The last-minute deal brokered by their Dutch lawyers came less than a week before next Monday’s 50th-anniversary memorial service near Munich which many of the families said they would boycott in protest against a previous 5.4m euro offer they described as “insulting”.
The breakthrough came after the German government, which as recently as May refused to budge on its offer, accepted that Colonel Muammar Gaddafi’s Libya had helped to fund and organise the 1972 outrage carried out by the Black September terrorist group.
This meant that international standards of compensation applied which are far higher that German levels.

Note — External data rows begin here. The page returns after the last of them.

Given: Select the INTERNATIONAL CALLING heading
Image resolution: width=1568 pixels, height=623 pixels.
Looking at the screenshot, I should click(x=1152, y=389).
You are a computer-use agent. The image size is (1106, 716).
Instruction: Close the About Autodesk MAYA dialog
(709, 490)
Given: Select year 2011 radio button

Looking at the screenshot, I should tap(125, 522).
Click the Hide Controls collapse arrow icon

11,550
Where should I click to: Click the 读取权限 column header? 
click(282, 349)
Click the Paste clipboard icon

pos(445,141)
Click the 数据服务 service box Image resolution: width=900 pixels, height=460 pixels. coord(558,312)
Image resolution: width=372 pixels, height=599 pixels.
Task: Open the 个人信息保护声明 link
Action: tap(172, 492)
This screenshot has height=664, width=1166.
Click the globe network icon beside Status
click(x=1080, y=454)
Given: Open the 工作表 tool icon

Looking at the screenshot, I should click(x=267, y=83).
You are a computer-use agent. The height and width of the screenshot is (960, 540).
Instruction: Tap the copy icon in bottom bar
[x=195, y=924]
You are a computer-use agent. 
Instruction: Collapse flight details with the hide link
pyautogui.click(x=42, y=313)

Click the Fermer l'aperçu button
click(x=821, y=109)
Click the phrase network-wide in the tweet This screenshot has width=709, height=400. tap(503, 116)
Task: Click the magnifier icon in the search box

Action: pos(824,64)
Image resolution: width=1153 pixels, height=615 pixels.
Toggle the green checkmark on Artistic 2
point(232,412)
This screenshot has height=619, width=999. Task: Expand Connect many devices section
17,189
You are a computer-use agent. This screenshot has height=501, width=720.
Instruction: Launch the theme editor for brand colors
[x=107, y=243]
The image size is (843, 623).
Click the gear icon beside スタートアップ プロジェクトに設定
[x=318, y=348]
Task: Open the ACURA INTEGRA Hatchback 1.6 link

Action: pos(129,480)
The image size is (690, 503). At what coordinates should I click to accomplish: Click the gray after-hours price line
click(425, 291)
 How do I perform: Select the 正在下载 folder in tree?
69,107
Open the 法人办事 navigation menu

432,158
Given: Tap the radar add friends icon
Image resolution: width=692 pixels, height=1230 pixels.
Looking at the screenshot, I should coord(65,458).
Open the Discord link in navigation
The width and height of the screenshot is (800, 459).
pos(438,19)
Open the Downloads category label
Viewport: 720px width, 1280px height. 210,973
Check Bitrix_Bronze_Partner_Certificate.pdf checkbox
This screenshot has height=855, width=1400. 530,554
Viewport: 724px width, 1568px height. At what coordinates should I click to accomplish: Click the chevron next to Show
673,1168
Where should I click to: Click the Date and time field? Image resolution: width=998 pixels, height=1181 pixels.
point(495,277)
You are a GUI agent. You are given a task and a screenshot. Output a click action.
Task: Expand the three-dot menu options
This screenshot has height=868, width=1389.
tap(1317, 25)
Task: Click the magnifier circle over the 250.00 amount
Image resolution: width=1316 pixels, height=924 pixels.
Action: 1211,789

“Our advice now to the families is that they should accept the new offer,” said their Amsterdam-based lawyer Professor Geert-Jan Alexander Knoops, an expert on international law. “It is a substantial improvement, and our advice would be to accept it and finalise and end this dramatic episode of 50 years ago.
“But it is up to them now. We have passed on the proposal to them and they all have to make a decision now, and, hopefully every one of them we sign. Then the German government has to sign the new agreement and the commemoration can take place next week.”
Prof Knoops was approached in 2018 by Ankie Spitzer, widow of one of the Munich victims, fencing coach Andre Spitzer.
“The problem was that her claim was not possible any more because of the statutes of limitations under German law,” he said.
“The issue of Libya was really crucial to the negotiations.
“We found our way to the UN Sanctions Committee in New York, and we prepared expert reports on the state responsibility of Libya. We suggested to the German and Israeli government that they file an application to the UN sanctions committee, to unfreeze the part of the Libyan assets which applies to Germany, which was $7 billion dollars just for Germany, and worldwide $70 billion, which has been unfrozen since 2011.
“The government of Israel at the UN was willing to follow up this suggestion, but not the German government.”
In May, Foreign Minister Annalena Baerbock said the issue was “legally too complicated”, he went on.
“But our experts were able to demonstrate that Libya had actively facilitated and financed the Munich Olympic attack, so under international law, Libya is then responsible for the attack, and thus liable to pay civil compensation.”
“Instead of just giving up, in July we filed two expert opinions. I also work as a defence counsel at the International Criminal Court in The Hague, and we were able to arrange a very important expert legal opinion, to be demonstrated to the German government, clearly stating that Libya was liable for the Munich massacre.
“The relevance of classifying this as an act of international terrorism, and not national terrorism, changed everything.”
“We don’t know exactly what went on behind the scenes, but this expert opinion was a very important factor to say to the German government that they should increase their offer.”
Not all of the relatives were refusing to attend the memorial event. Eyal Shapira, son of murdered athletics coach Amitzur Shapira, said that while the issue of money needed clarification, it would not prevent him from going.
"I will go there, even if the issue of money has not been clarified by then,” he said.
“I will come to say things. Yes, there is cause for compensation. I'm not an idiot who doesn't care about money. But that's no reason for me not to come."
The memorial event is being organised by the district of Fürstenfeldbruck, the Free State of Bavaria and the Federal Republic.
It will take place at Fürstenfeldbruck near Munich, the air base where the hostage-taking ended in a mass shootout.
Germany’s Federal President Frank-Walter Steinmeier and his Israeli counterpart President Isaac Herzog are scheduled to attend.